## WHAT THIS TASK INVOLVES
Could you count the lines in the listing that include the word "screenshot"? Give only the number.

## THE DATA
╭──

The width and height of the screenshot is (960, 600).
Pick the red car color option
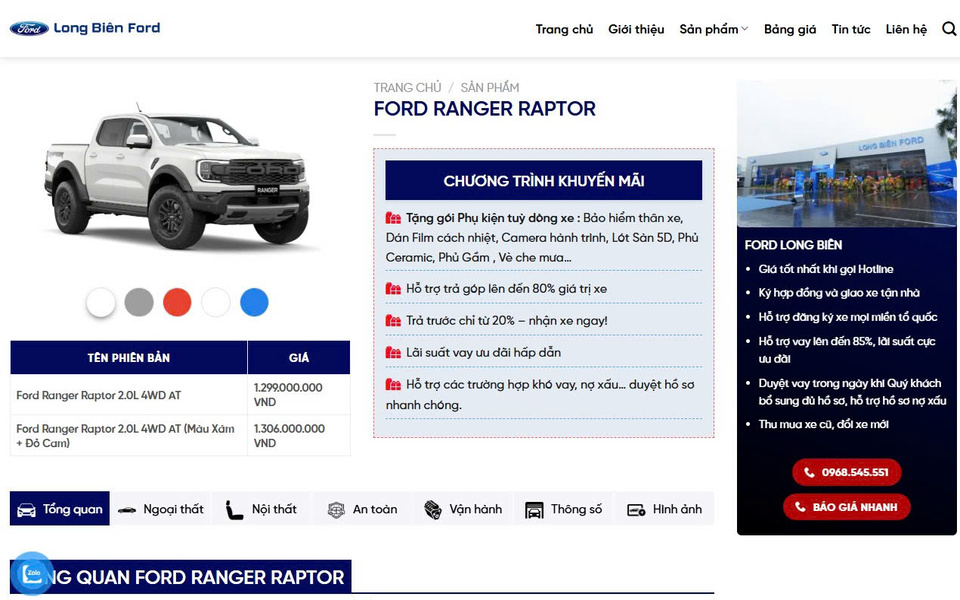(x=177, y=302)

╰──
╭──

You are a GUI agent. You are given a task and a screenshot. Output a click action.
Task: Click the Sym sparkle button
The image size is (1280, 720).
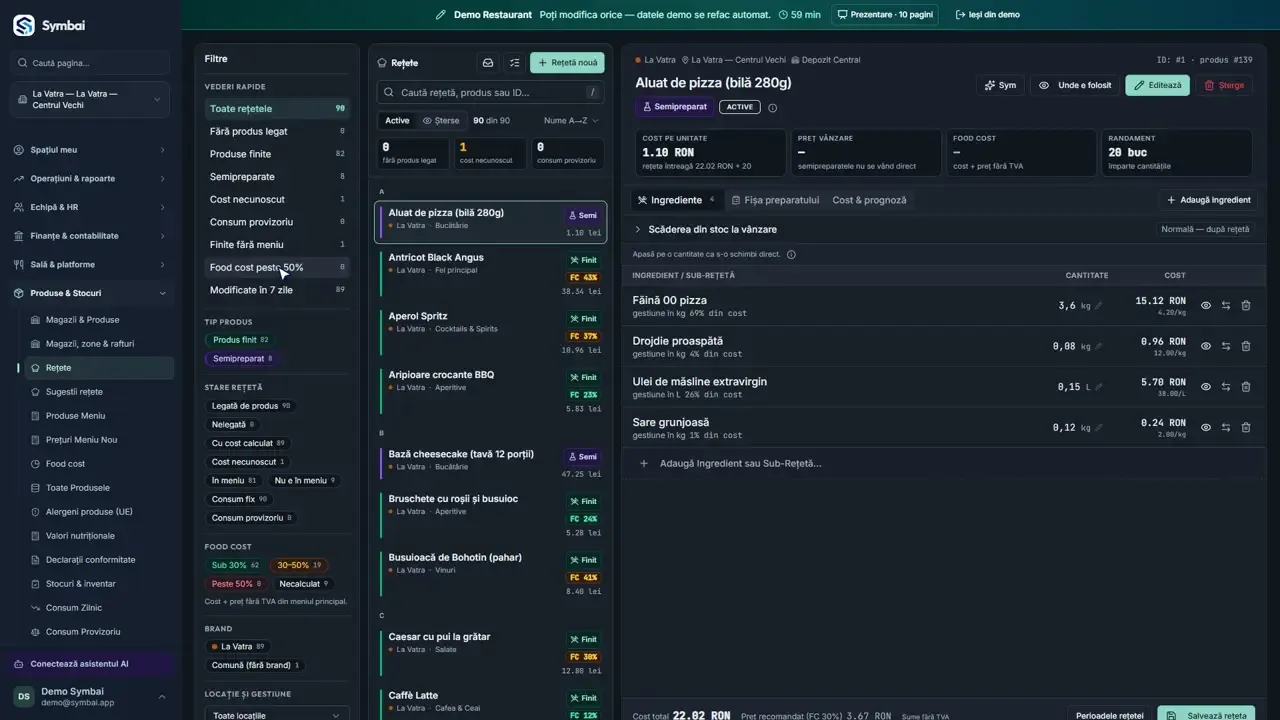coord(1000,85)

╰──

## RESULT OF THIS EXERCISE
2